— Begin SUPPLIED ENTRIES —
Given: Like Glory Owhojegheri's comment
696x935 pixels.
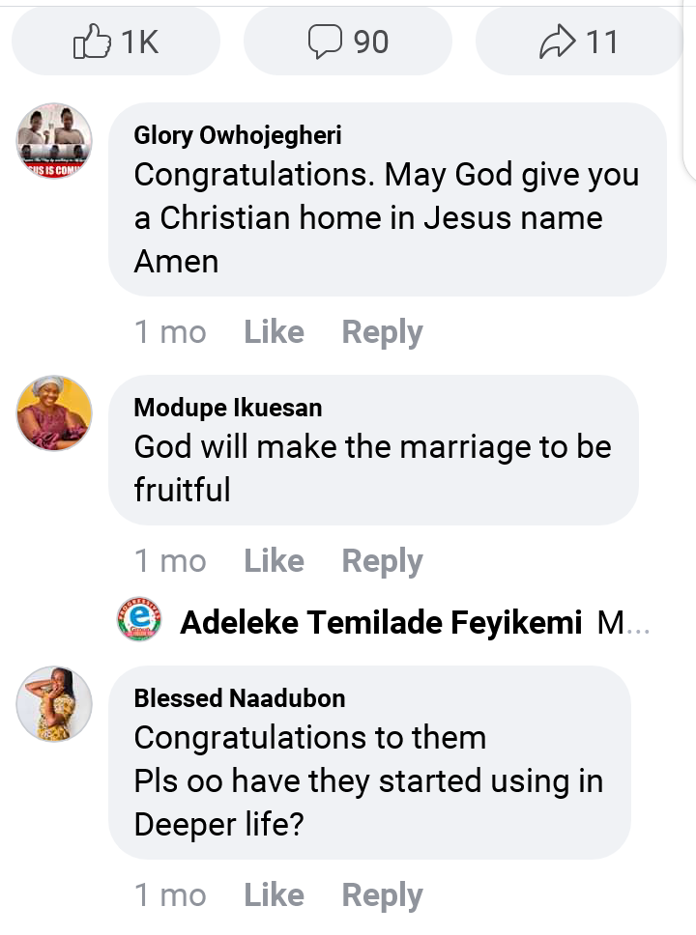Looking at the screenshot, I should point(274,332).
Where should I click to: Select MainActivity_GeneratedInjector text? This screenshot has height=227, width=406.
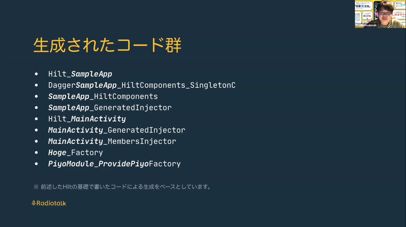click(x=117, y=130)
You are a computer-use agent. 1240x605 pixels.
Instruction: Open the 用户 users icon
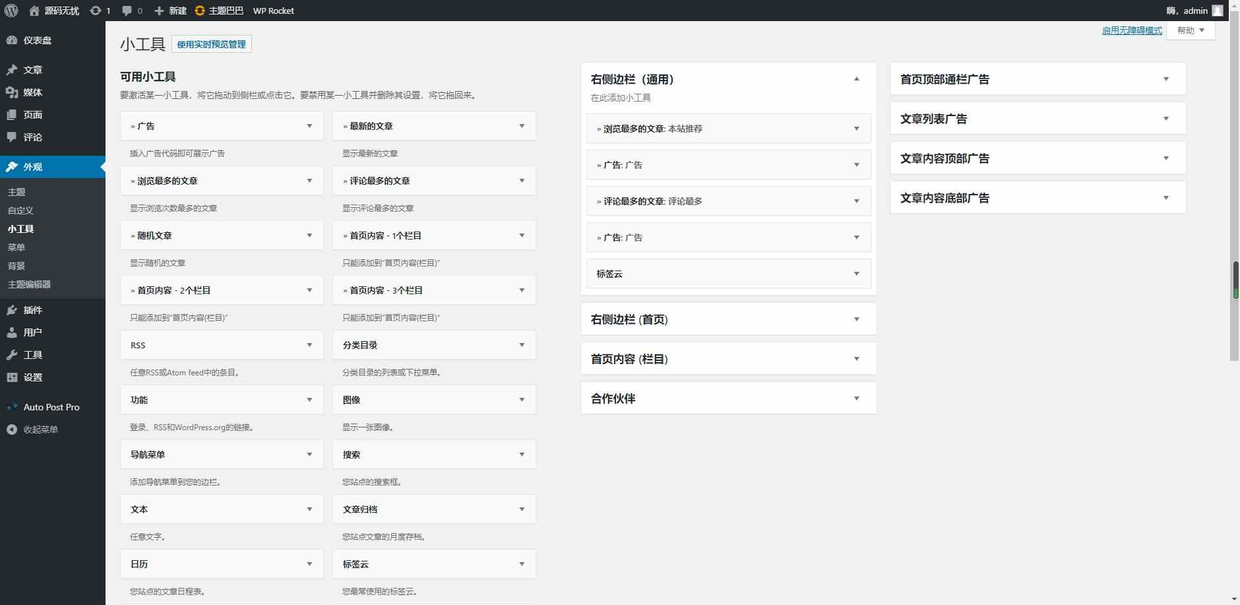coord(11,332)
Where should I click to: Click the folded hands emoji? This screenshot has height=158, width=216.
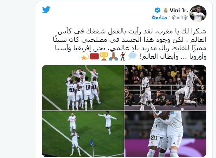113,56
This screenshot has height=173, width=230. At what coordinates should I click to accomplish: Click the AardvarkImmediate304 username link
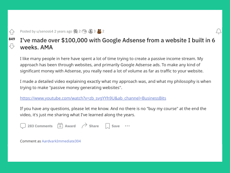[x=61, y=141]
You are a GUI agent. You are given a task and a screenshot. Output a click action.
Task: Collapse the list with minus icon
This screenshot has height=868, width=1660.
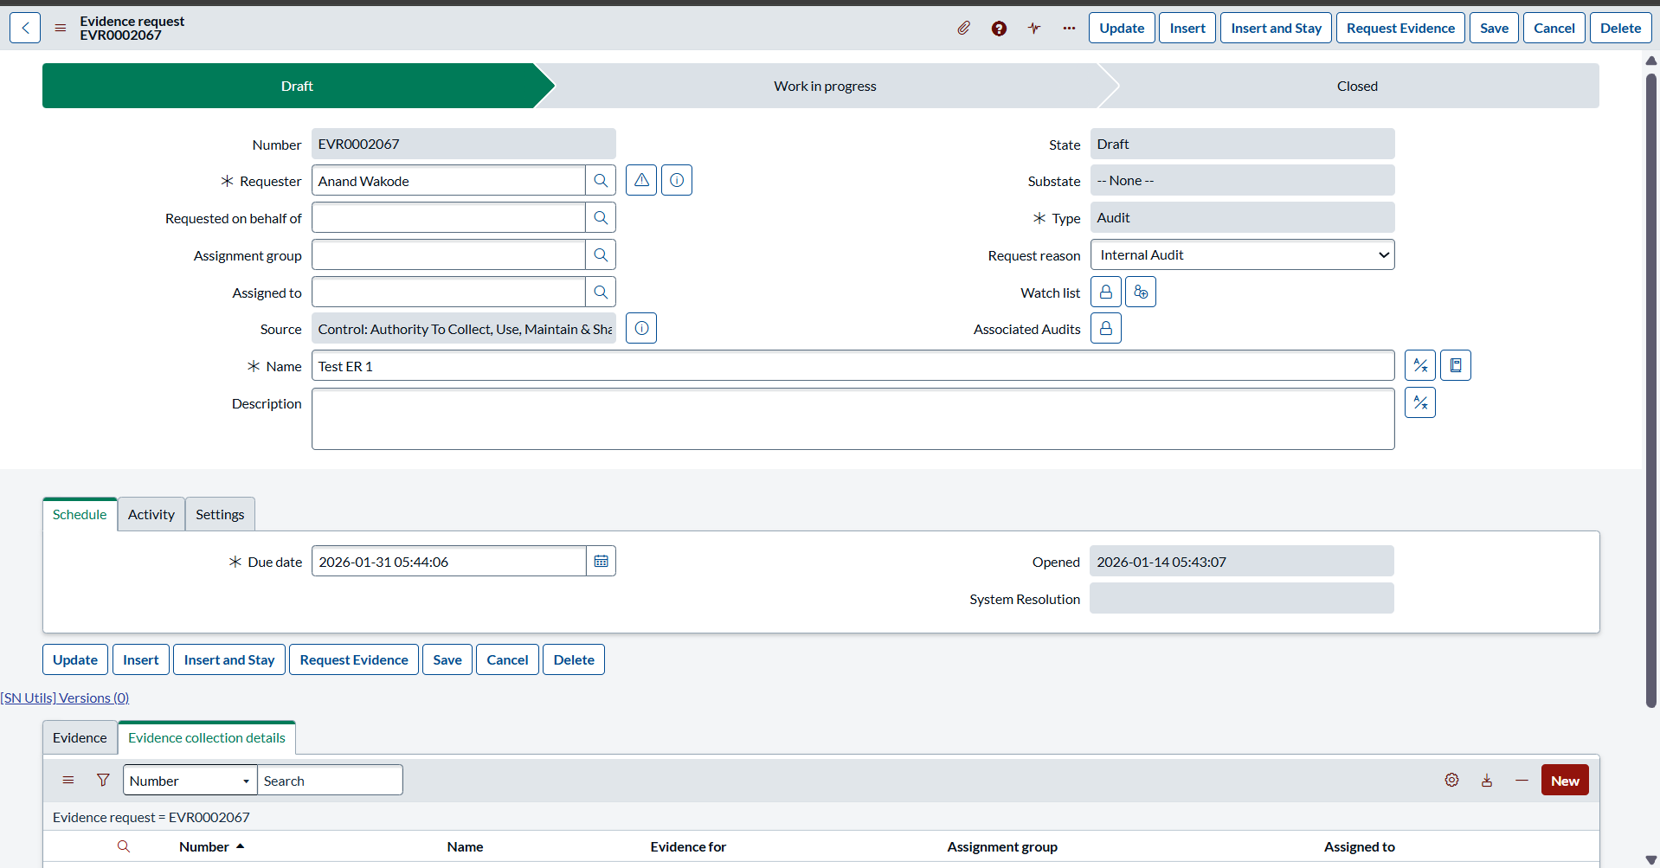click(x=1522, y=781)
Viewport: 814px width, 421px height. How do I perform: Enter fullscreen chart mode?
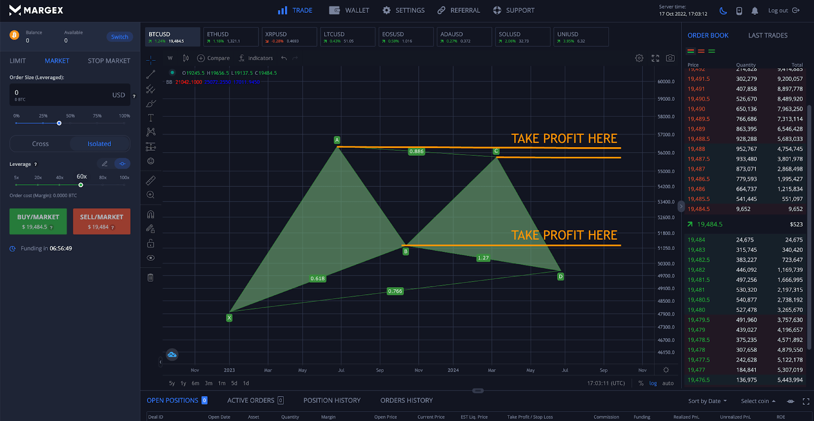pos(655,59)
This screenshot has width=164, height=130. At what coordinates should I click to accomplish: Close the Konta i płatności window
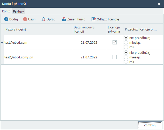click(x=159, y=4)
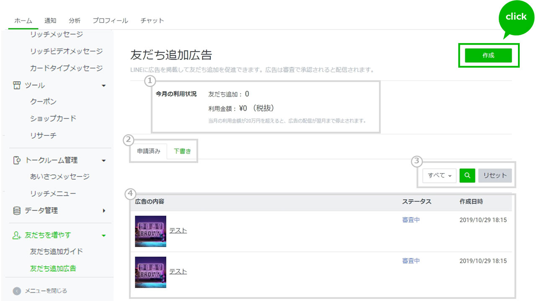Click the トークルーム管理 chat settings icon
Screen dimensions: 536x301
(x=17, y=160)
— End SUPPLIED ENTRIES —
— Begin SUPPLIED ENTRIES —
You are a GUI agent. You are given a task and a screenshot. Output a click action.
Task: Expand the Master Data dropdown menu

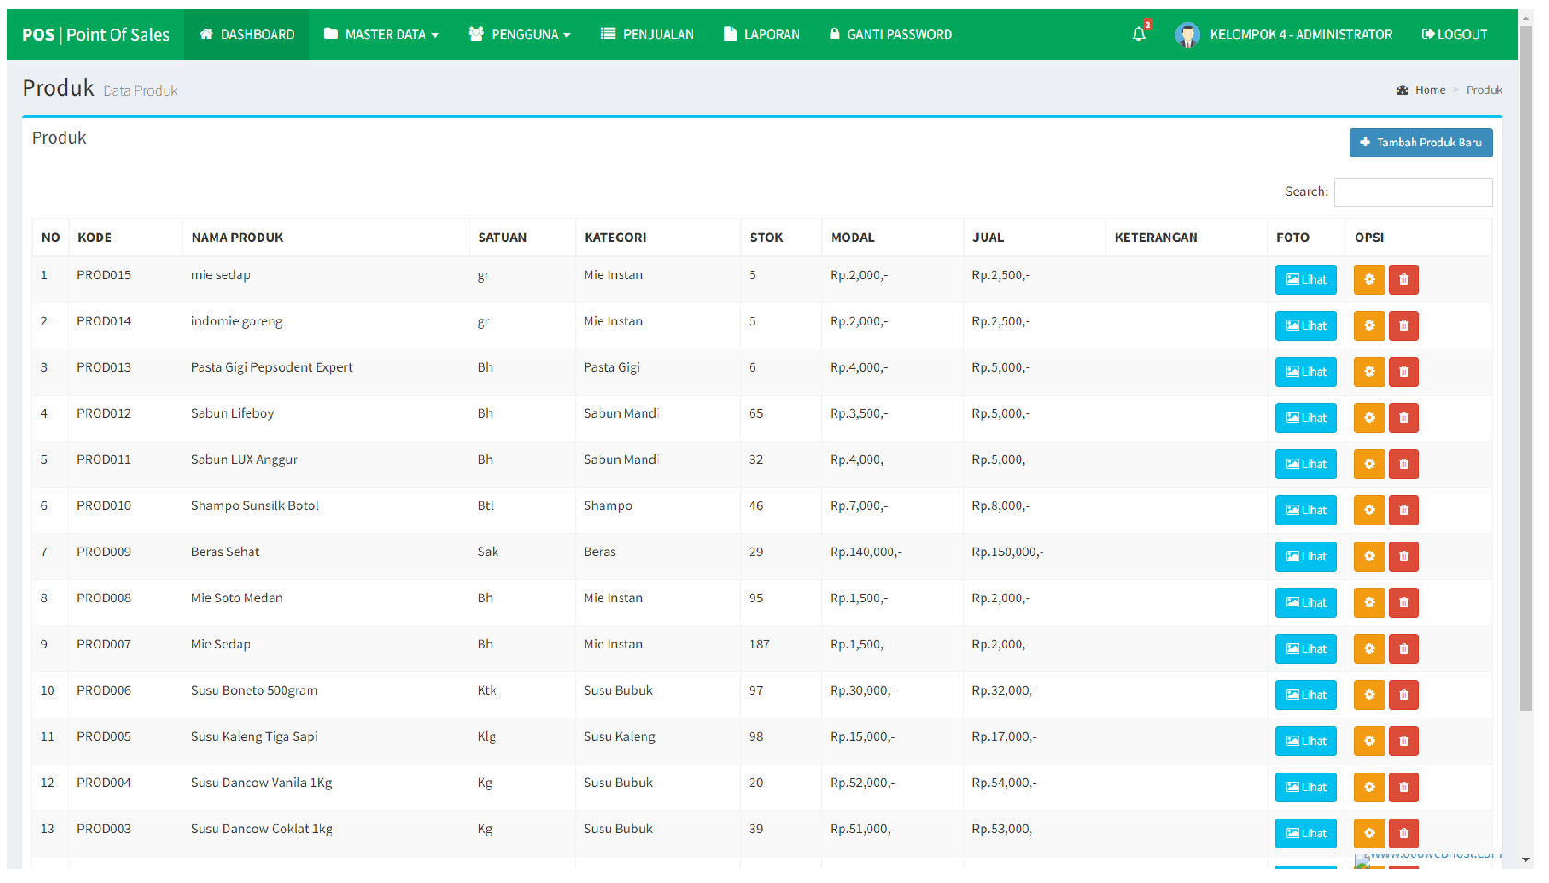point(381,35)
— End SUPPLIED ENTRIES —
SET PROBLEM: Retype the records starting at the line that contains "Given: Like Glory Owhojegheri's comment" and ending at the line that contains "(x=17, y=160)", with both of those lines included. Leave the pictures out.

WRITTEN SOLUTION:
Given: Like Glory Owhojegheri's comment
696x935 pixels.
Looking at the screenshot, I should point(274,332).
Where should I click to: Select MainActivity_GeneratedInjector text? This screenshot has height=227, width=406.
click(x=117, y=130)
You are a computer-use agent. 1240x605 pixels.
Instruction: Open the 用户 users icon
coord(11,332)
Where should I click to: Click the folded hands emoji? This screenshot has height=158, width=216.
113,56
This screenshot has height=173, width=230. At what coordinates should I click to accomplish: Click the AardvarkImmediate304 username link
[x=61, y=141]
You are a GUI agent. You are given a task and a screenshot. Output a click action.
Task: Collapse the list with minus icon
This screenshot has height=868, width=1660.
click(x=1522, y=781)
Viewport: 814px width, 421px height. How do I perform: Enter fullscreen chart mode?
pos(655,59)
This screenshot has width=164, height=130. At what coordinates should I click to accomplish: Close the Konta i płatności window
click(x=159, y=4)
Click the トークルーム管理 chat settings icon
Screen dimensions: 536x301
(x=17, y=160)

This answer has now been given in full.